Exercise directions: Starting at the line with "This screenshot has height=812, width=1493." and going on through the line with "The height and", reproduce each line in the records below exactly and nothing more.

(Saved entries)

--- START ---

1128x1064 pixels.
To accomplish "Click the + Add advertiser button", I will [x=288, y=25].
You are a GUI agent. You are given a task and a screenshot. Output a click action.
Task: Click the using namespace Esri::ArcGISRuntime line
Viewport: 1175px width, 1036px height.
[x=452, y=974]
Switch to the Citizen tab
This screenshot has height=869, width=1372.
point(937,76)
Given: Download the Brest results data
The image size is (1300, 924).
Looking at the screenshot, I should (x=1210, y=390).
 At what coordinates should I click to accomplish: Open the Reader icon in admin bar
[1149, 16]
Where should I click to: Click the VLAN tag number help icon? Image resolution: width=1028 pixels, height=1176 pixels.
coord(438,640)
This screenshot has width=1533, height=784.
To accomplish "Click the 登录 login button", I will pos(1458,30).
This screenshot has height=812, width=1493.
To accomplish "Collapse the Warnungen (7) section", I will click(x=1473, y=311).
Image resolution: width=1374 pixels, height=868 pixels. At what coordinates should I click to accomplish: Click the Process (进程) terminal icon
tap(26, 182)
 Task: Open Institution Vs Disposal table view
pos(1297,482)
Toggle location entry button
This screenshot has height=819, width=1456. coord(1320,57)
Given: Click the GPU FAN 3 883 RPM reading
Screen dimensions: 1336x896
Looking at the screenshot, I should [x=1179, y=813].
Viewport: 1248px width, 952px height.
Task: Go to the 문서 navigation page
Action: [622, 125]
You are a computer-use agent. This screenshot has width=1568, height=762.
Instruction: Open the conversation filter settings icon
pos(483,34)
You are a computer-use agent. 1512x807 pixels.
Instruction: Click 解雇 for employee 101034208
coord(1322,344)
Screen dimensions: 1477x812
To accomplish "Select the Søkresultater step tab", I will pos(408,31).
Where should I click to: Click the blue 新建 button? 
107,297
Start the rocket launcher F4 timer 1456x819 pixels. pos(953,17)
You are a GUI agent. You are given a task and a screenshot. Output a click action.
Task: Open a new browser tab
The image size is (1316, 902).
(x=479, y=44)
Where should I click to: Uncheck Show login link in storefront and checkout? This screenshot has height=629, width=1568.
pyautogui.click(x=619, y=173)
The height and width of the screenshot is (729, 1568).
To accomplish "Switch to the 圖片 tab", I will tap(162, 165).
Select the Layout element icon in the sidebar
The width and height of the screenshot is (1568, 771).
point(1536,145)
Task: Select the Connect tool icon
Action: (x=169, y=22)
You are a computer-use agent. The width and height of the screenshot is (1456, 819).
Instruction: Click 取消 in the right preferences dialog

--- END ---

Solution to this task:
This screenshot has height=812, width=1493.
To accomplish "Collapse the Warnungen (7) section", I will click(x=1473, y=311).
Image resolution: width=1374 pixels, height=868 pixels. At what coordinates should I click to accomplish: Click the Process (进程) terminal icon
tap(26, 182)
 Task: Open Institution Vs Disposal table view
pos(1297,482)
Toggle location entry button
This screenshot has height=819, width=1456. coord(1320,57)
Given: Click the GPU FAN 3 883 RPM reading
Screen dimensions: 1336x896
Looking at the screenshot, I should [x=1179, y=813].
Viewport: 1248px width, 952px height.
Task: Go to the 문서 navigation page
Action: [622, 125]
You are a computer-use agent. This screenshot has width=1568, height=762.
Instruction: Open the conversation filter settings icon
pos(483,34)
You are a computer-use agent. 1512x807 pixels.
Instruction: Click 解雇 for employee 101034208
coord(1322,344)
Screen dimensions: 1477x812
To accomplish "Select the Søkresultater step tab", I will pos(408,31).
Where should I click to: Click the blue 新建 button? 
107,297
Start the rocket launcher F4 timer 1456x819 pixels. pos(953,17)
You are a GUI agent. You are given a task and a screenshot. Output a click action.
Task: Open a new browser tab
The image size is (1316, 902).
(x=479, y=44)
Where should I click to: Uncheck Show login link in storefront and checkout? This screenshot has height=629, width=1568.
pyautogui.click(x=619, y=173)
The height and width of the screenshot is (729, 1568).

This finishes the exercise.